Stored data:

::::::::

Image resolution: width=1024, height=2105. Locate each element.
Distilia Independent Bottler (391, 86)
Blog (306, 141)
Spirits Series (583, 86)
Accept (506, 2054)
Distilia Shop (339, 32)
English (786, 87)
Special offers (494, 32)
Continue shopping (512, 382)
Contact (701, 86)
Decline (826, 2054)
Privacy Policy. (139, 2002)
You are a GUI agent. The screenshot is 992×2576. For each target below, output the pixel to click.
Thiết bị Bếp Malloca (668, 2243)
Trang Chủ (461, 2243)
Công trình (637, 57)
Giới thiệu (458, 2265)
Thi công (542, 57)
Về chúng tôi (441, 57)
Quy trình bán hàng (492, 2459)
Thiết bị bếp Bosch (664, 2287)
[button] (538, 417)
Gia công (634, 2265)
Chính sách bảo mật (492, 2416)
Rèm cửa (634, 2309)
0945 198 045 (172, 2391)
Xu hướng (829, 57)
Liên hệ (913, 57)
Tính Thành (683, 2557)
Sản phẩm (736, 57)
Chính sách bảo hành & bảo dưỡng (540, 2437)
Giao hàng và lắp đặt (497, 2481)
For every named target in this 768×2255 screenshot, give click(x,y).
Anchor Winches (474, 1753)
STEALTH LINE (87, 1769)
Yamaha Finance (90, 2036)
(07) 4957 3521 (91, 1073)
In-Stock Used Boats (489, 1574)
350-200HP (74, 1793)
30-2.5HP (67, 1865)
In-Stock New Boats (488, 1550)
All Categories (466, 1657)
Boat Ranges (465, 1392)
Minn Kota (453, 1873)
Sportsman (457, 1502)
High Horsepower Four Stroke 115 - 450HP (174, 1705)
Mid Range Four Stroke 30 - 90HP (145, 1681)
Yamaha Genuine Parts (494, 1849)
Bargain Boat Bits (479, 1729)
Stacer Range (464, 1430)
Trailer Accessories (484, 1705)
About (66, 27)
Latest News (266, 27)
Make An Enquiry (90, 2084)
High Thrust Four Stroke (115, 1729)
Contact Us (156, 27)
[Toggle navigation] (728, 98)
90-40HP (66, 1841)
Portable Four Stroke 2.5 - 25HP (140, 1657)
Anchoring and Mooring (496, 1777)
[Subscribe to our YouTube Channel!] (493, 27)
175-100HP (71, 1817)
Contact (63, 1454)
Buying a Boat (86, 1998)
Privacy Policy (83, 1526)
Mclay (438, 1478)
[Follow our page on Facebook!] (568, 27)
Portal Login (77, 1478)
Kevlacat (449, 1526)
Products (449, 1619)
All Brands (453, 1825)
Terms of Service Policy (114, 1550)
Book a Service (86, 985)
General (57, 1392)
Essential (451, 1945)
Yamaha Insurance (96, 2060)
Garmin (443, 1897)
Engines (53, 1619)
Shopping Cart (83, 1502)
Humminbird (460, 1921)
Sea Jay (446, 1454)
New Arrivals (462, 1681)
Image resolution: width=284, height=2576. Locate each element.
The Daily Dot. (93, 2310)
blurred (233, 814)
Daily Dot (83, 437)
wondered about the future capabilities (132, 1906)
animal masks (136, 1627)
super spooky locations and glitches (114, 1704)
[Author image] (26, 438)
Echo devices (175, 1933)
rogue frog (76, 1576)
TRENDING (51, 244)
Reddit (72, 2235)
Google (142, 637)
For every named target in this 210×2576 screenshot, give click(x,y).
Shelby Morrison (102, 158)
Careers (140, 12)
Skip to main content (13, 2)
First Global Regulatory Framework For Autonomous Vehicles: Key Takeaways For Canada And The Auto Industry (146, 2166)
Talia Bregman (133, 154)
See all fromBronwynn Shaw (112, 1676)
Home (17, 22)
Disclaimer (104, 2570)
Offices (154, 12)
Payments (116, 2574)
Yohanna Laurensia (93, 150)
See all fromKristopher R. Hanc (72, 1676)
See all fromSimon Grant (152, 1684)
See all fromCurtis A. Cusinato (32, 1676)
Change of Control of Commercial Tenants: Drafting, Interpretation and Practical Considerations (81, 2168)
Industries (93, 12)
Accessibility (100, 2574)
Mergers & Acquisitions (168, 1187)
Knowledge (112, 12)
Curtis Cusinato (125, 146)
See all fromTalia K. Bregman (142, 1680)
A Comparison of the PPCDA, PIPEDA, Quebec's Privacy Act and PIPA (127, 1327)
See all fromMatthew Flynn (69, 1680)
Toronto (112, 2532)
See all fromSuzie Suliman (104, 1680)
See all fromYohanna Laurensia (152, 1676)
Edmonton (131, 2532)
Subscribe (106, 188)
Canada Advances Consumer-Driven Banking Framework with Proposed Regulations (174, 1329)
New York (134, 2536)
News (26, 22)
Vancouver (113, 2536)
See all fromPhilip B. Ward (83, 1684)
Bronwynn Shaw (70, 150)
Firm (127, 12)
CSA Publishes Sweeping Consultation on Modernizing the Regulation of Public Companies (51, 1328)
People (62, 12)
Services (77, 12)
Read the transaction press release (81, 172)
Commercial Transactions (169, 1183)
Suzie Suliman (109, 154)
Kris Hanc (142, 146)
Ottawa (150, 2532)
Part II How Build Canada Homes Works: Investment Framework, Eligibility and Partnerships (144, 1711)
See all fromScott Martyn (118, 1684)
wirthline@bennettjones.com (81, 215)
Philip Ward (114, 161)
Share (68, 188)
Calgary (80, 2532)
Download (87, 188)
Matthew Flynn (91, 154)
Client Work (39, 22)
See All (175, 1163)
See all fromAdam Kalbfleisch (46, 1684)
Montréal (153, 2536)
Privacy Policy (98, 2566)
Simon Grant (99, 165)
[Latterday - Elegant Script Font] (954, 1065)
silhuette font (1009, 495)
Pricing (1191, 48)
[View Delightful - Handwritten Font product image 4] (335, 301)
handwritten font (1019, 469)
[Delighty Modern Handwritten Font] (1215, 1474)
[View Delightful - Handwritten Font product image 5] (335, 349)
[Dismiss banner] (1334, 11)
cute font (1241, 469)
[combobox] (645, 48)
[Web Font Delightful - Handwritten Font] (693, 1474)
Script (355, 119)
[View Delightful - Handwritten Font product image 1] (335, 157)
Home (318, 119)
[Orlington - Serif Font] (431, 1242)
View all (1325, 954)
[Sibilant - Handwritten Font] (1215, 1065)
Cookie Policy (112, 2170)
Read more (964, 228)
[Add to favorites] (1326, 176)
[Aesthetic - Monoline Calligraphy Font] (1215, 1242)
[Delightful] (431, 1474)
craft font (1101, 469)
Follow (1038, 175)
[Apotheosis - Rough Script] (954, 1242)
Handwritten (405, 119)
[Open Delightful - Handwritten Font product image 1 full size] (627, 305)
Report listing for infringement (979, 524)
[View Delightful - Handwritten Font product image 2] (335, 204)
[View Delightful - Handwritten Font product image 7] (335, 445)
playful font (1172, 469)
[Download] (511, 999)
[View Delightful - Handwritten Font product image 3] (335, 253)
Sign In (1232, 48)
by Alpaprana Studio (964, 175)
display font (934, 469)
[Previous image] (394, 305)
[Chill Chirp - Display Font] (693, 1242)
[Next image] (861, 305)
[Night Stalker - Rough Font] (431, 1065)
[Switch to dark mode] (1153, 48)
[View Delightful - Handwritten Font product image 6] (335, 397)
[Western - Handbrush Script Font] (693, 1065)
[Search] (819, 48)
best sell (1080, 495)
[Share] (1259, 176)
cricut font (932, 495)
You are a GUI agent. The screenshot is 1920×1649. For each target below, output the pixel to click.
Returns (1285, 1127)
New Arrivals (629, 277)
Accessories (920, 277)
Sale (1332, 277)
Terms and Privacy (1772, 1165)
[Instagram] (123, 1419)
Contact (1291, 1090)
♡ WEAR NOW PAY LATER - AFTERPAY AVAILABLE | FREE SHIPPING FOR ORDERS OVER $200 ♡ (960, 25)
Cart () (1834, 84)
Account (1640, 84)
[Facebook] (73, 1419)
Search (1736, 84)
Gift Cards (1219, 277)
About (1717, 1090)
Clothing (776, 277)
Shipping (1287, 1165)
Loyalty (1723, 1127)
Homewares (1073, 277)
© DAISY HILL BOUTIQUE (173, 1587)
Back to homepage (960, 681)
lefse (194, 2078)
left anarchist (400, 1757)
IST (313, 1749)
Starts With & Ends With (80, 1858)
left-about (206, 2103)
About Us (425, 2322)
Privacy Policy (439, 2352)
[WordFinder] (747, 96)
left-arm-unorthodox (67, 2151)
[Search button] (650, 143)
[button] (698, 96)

::::::::

AIM OF THE EXERCISE: Wherever the string "Terms" appears in a line of the records above, copy that line.

SOLUTION TO THE PROBLEM:
Terms of Service Policy (114, 1550)
Terms and Privacy (1772, 1165)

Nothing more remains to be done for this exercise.